--- start EXTRACT ---
Vikram's Circles

Geometry Level 5

An infinity of circles covers part of the plane in a fractal spiral. As the figure below shows, there is one largest circle, which we'll call the first one, followed by others whose radii are in geometric progression. The $9^\text{th}$ and $10^\text{th}$ circles are tangential to the first circle.

Let $A$ be the total area of all the circles, and $B$ the total area of the interstitial spaces formed by these circles. What is $\left \lfloor 1000 \times \frac{ A } { A+B} \right \rfloor$ ?

Bonus Question: Does "circle area density on the infinite plane" always has a meaning? For a regular array of circles on the infinite plane, it does. When does it fail to have a meaning? Consider the case of "mass density" of the universe, for example. Does that always necessarily have a meaning?

The answer is 953.

2 solutions

Mark Hennings
Jul 6, 2017

Let the largest circle have centre given by the complex number $1$ , and the next largest circle have centre given by the complex number $z$ , where $|z| < 1$ . Then the radius of the first circle is $\rho = \frac{|1-z|}{1+|z|}$ . In general, the $n$ th circle has centre $z^n$ and radius $\rho |z|^n$ .

The fractal nature of the pattern is obtained provided that the $0$ th, $8$ th and $9$ th circles are mutually tangent, which means that we require $|1 - z^8| \; = \; \rho(1 + |z|^8) \hspace{2cm} |1 - z^9| \; = \; \rho(1 + |z|^9)$ Solving these equations numerically, the only physically reasonable solution (for $z$ with positive argument) occurs when $z = re^{i\theta}$ with $r = 0.926555$ and $\theta = 0.731602$ .

Given the fractal nature of the diagram, the ratio $R$ is the ratio $\frac{AA}{AA + BB}$ where $AA$ is the area of the $0$ th circle, namely $AA = \pi \rho^2 = 0.40594$ , and $BB$ is the sum of the interstitial area between the $0$ th, $1$ st and $9$ th circles and the interstitial area between the $0$ th, $8$ th and $9$ th circles. Since the radii of the circles are all known, this is an elementary calculation, and $BB = 0.0117569 + 0.00823305 = 0.01999$ . Hence $R = 0.953067$ , making the answer $\boxed{953}$ .

Presumably, a similar fractal pattern could be generated with a number other than $8$ circles required before the pattern reconnects...

Yes, the "cycle" of 8 circles is arbitrary. Or is it 9? This problem was once proposed by Vikram Pandya quite a while back, why he chose 8, I don't recall. Besides the main obvious spiral, each circle is part of 2 other spirals. I was going to think up a problem based on that. The plane can be tessellated into curved triangles similar to either one of 2 types.

Very nice solution! I liked your complex analysis approach.

Michael Mendrin - 3 years, 11 months ago

The fractal nature of the pattern is obtained provided that the $0$ th, $8$ th and $9$ th circles are mutually tangent, which means that we require $|1 - z^8| \; = \; \rho(1 + |z|^8) \hspace{2cm} |1 - z^9| \; = \; \rho(1 + |z|^9)$ Solving these equations numerically, the only physically reasonable solution (for $z$ with positive argument) occurs when $z = re^{i\theta}$ with $r = 0.926555$ and $\theta = 0.731602$ .
--- end EXTRACT ---
--- start ENTRIES PROVIDED ---
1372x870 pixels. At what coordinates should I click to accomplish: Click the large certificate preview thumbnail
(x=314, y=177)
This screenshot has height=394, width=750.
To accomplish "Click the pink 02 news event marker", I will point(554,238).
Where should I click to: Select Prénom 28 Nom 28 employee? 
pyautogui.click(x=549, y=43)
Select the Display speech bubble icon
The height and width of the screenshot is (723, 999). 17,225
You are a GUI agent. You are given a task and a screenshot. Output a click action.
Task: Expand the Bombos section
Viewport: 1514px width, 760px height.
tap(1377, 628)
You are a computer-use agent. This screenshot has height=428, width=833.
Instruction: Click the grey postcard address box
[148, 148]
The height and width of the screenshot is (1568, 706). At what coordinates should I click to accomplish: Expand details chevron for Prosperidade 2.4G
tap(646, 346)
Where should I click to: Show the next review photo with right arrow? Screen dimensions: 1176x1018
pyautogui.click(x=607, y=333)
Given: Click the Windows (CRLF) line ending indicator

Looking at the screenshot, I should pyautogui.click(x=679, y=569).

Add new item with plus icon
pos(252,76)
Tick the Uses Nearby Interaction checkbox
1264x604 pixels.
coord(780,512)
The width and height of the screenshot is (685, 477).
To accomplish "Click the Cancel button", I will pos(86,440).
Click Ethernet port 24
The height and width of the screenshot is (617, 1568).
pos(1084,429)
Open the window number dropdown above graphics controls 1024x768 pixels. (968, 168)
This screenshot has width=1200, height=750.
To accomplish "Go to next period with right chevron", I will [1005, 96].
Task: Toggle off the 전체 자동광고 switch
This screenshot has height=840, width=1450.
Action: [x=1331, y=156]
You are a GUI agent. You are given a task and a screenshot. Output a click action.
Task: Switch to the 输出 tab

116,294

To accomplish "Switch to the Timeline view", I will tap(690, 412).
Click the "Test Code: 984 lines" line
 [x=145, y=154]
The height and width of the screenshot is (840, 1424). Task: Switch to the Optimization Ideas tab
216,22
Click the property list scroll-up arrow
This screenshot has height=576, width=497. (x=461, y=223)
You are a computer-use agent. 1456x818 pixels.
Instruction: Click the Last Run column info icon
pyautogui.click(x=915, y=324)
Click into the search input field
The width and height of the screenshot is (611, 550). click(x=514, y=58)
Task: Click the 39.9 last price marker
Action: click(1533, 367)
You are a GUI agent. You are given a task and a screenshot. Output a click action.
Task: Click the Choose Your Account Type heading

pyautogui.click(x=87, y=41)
--- end ENTRIES PROVIDED ---
SET TASKS:
[1] Answer these from the Vikram's Circles thread:
(a) Which circles are tangential to the first circle in the problem statement?
(b) What value of r does the numerical solution give?
(c) Who proposed the problem quite a while back?
[2] Please say whether each statement agrees with the Vikram's Circles thread, and quote the words that decide it:
(a) The circles after the largest one have radii in geometric progression.
(b) The answer given is 935.
(c) The commenter remembers why 8 was chosen.
[3] Write out the part of the Vikram's Circles thread between "An infinity of" and "the first circle.", inclusive, swapping "largest" for "biggest".

EXPECTED ANSWERS:
[1]
(a) The 9th and 10th circles.
(b) 0.926555.
(c) Vikram Pandya.

[2]
(a) Yes: "followed by others whose radii are in geometric progression"
(b) No: "The answer is 953."
(c) No: "why he chose 8, I don't recall"

[3]
An infinity of circles covers part of the plane in a fractal spiral. As the figure below shows, there is one biggest circle, which we'll call the first one, followed by others whose radii are in geometric progression. The $9^\text{th}$ and $10^\text{th}$ circles are tangential to the first circle.